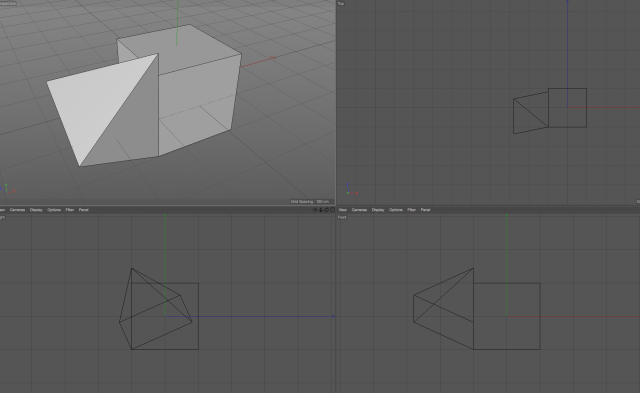Open Filter menu of the Front viewport
Viewport: 640px width, 393px height.
tap(411, 210)
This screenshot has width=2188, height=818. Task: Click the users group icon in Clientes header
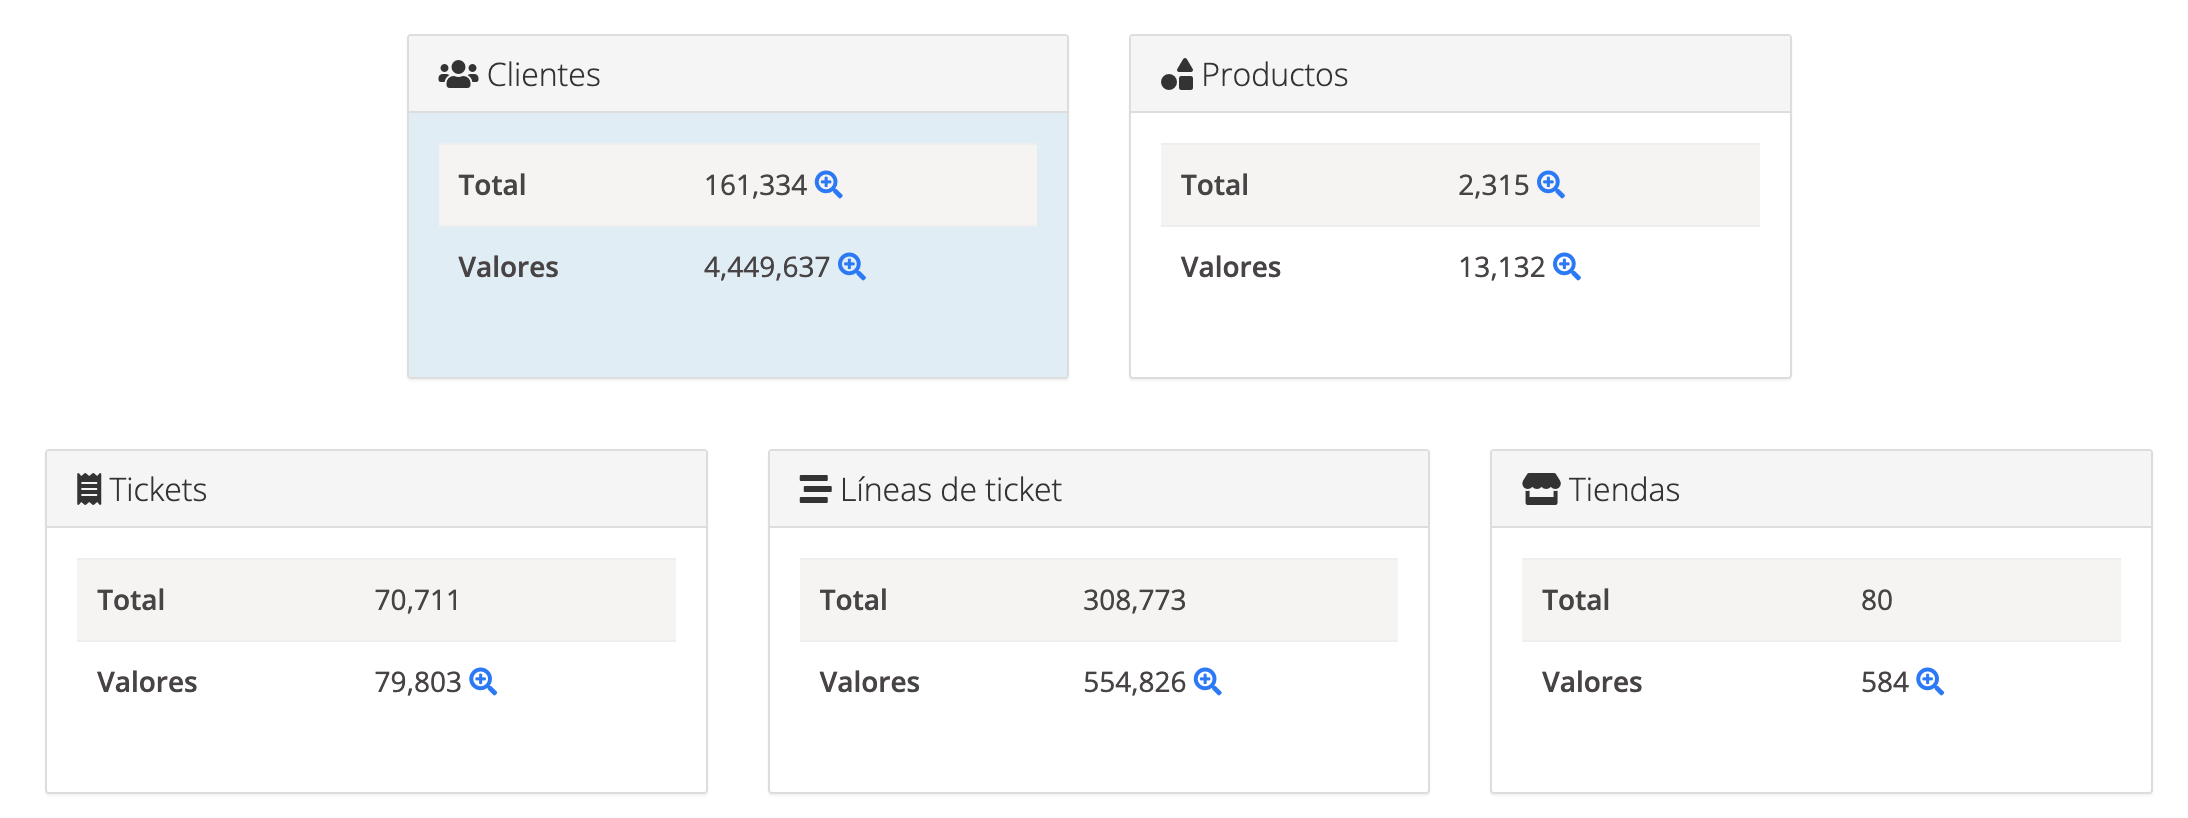[458, 75]
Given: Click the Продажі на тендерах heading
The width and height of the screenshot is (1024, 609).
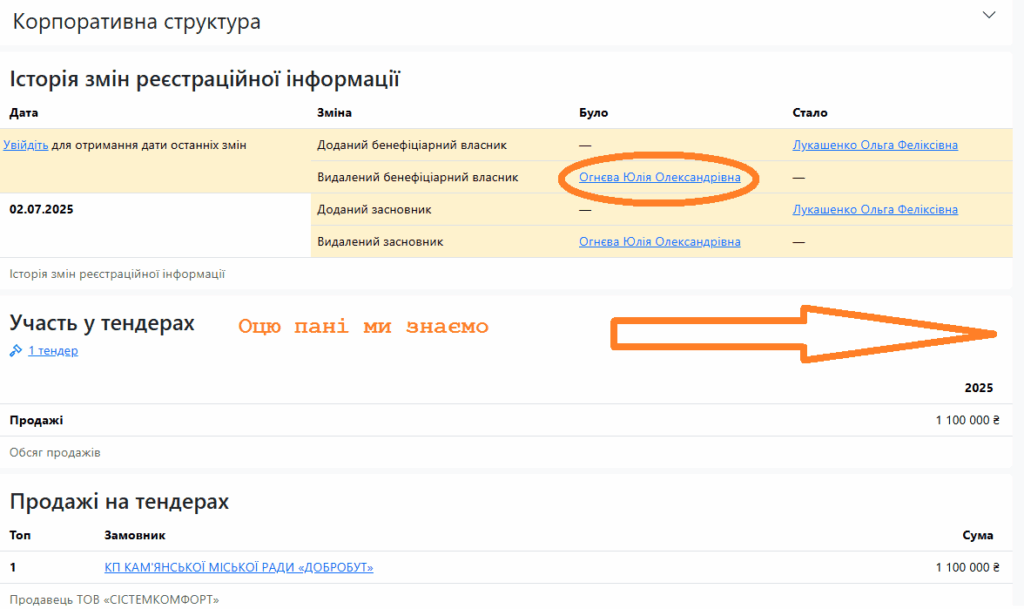Looking at the screenshot, I should point(119,502).

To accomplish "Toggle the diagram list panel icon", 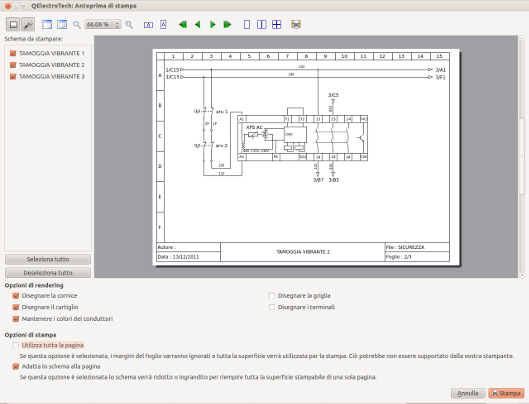I will click(x=13, y=25).
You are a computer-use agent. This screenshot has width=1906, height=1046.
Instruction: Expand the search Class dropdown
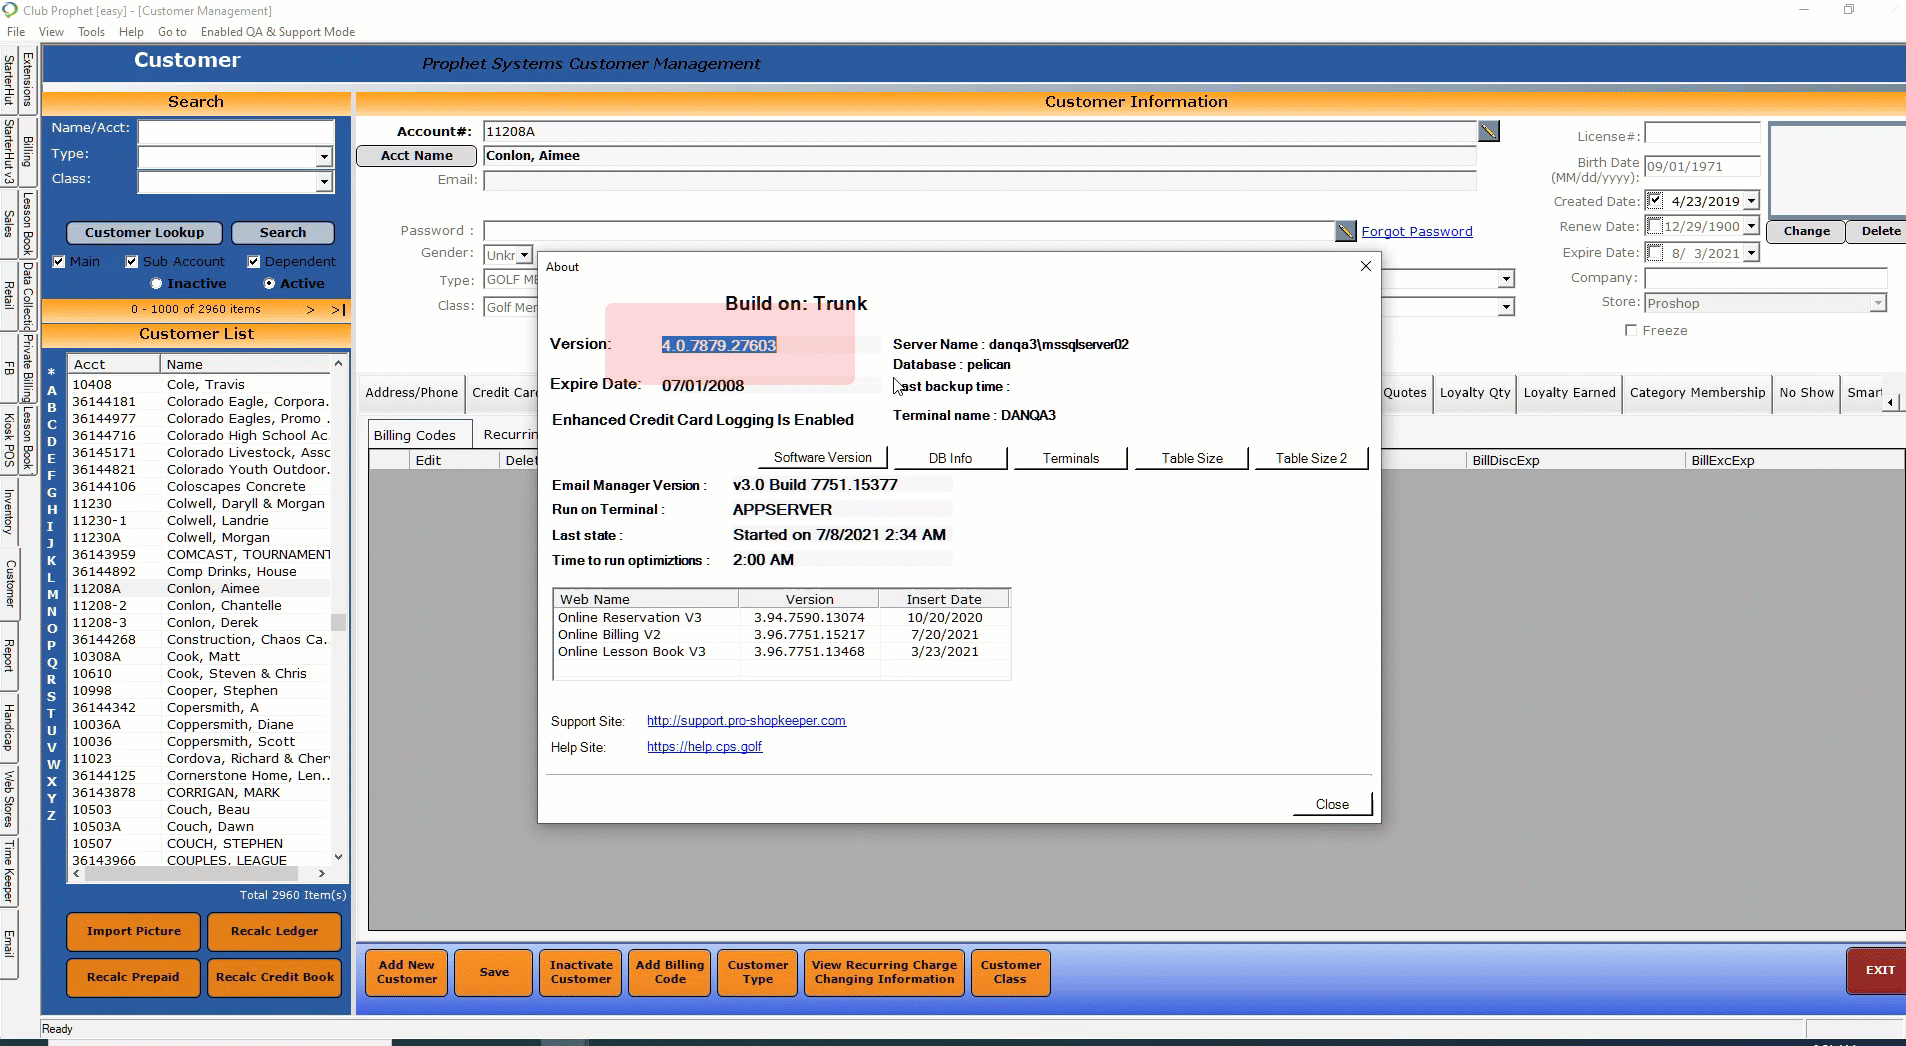(323, 182)
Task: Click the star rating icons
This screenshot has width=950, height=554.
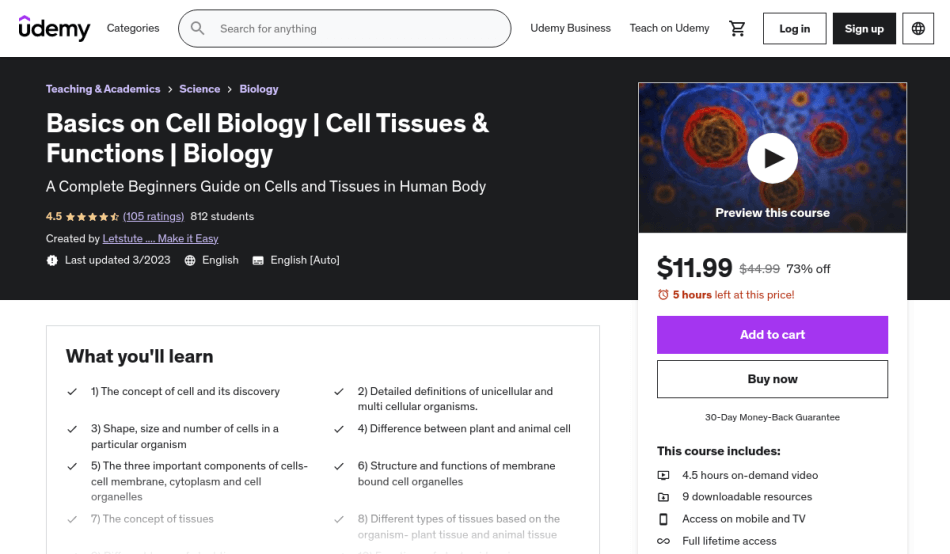Action: click(x=92, y=216)
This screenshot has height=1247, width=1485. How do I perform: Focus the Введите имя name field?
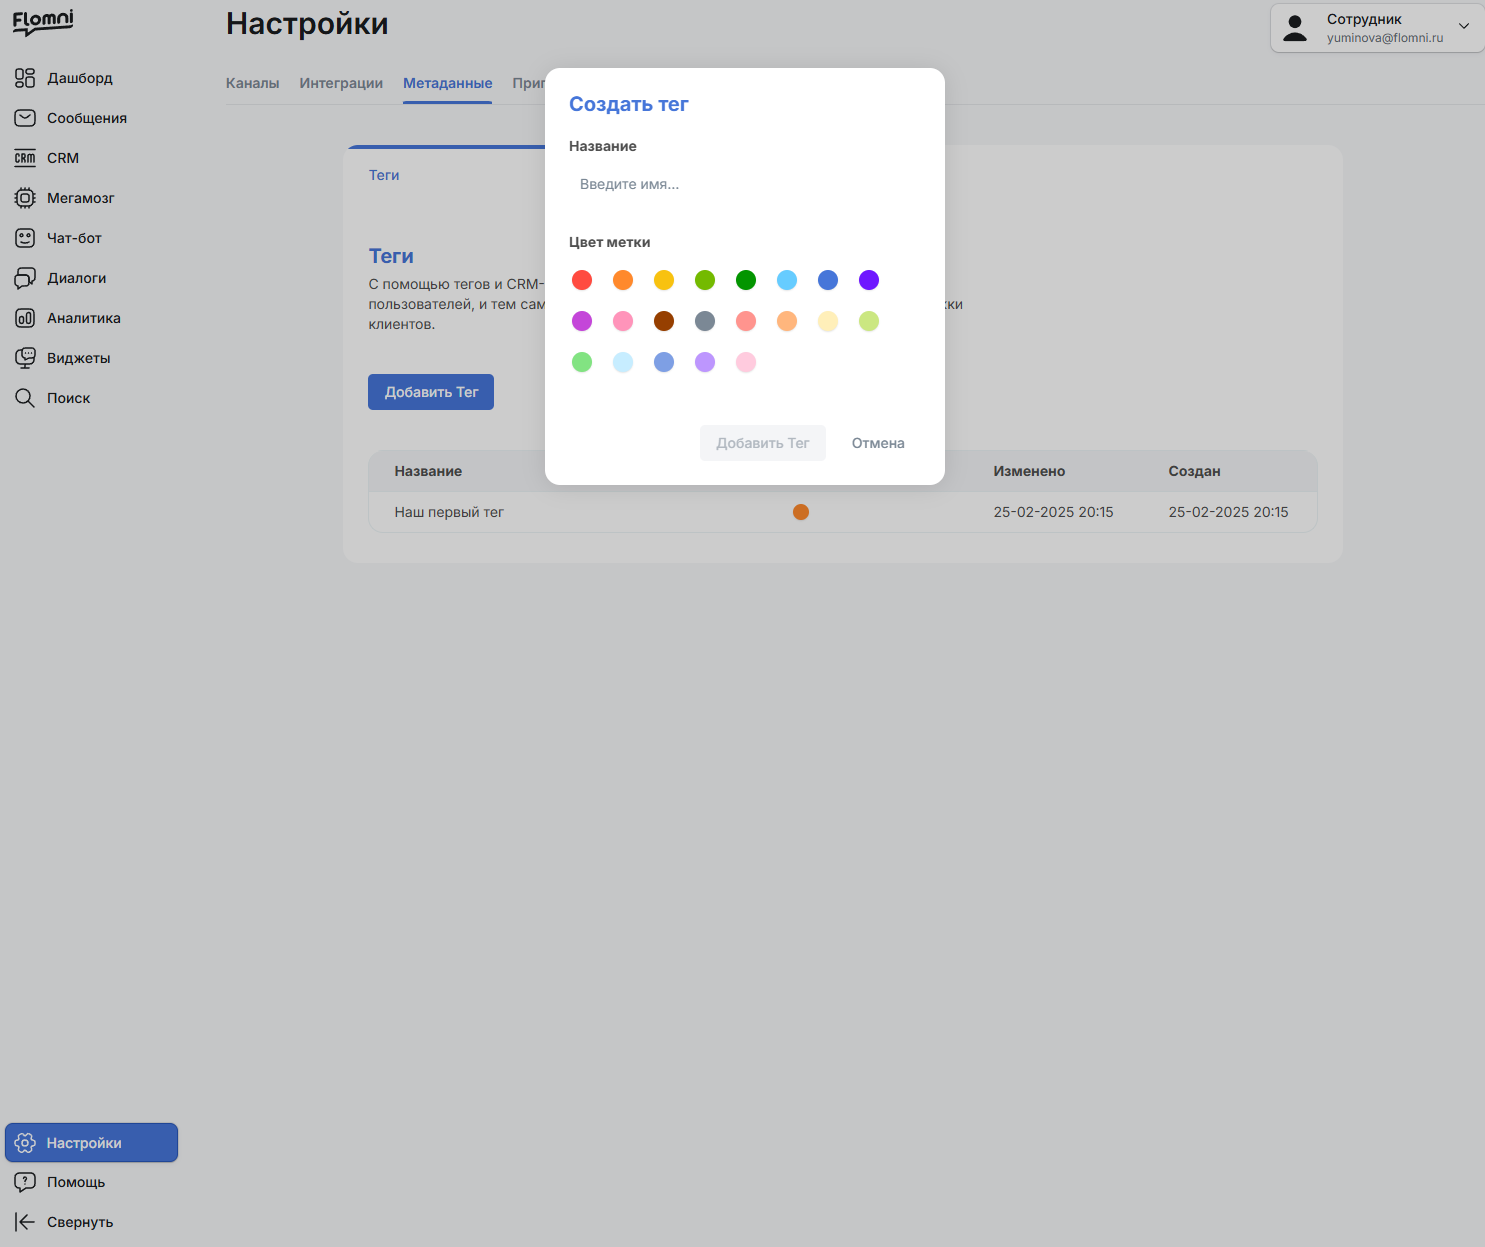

§ **Task details**
Make an exact copy of the lines from the one holding "This screenshot has width=950, height=554." through the end of the material, both ends included, and keep the pictures out of it.

§ **Result for this task**
This screenshot has width=950, height=554.
Action: click(x=92, y=216)
This screenshot has height=1247, width=1485. How do I perform: Focus the Введите имя name field?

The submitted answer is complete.